Read the full story on Christian Concern
Kylie Delia describes herself as an ‘ex-lesbian’. Her story is one of joy, encouragement and extraordinary transformation in Jesus Christ. “I use that phrase to show what I’ve come out of,” she explains, “because in Christ, today I am a new creation.”
Yet in her native Malta, her testimony is a dangerous one to share. Somewhat strangely, on the predominantly Catholic island, so-called ‘conversion therapy’ has been banned since 2016. This includes any so-called promotion of leaving behind homosexuality, or any other LGBT identity. According to the law, anyone who attempts to “change, repress or eliminate a person’s sexual orientation, gender identity and/or gender expression” could be fined or even jailed.
Kylie says her church, which is also home to ex-gay former X Factor Malta contestant Matthew Grech, has been criticised heavily by the media, and both herself and her ex-gay friends have been publicly attacked and silenced for sharing their testimonies.
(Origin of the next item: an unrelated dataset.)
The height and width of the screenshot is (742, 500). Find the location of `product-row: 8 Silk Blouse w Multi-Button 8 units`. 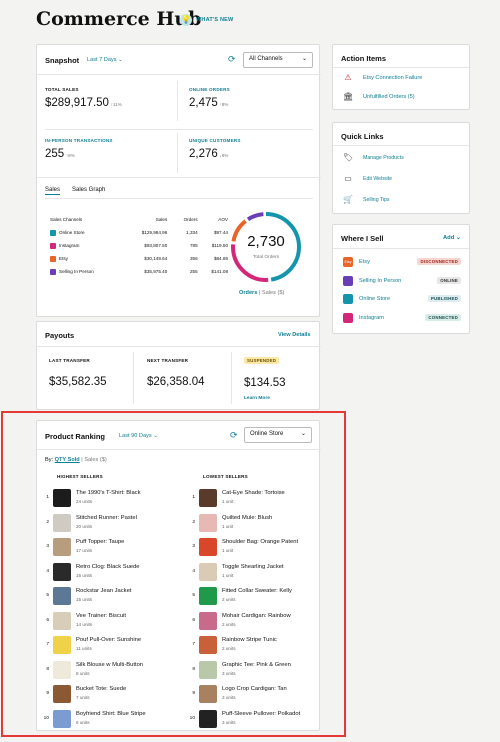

When I press her, she tells me, “sharing our testimonies has been a perfect opportunity for the LGBTQ Equality branch in Malta to demonise us.”
Yet her story is an important one to hear – particularly since the UK government has announced its intention to ban the so-called practice here as well. Just as in Malta, this would essentially ban church-based pastoral care for those struggling with sexual identity, including prayer for those who have asked for it, and conversations between consenting adults. Kylie herself has never sought specific counselling for unwanted homosexuality, but she tells me that she has had “experiences within the church that could be described as therapeutic.” These are precisely the types of conversations the government plans to ban.
Now more than ever the government needs to listen and take note of these stories of complete transformation, of finding joy, and of receiving the help that these people were longing for.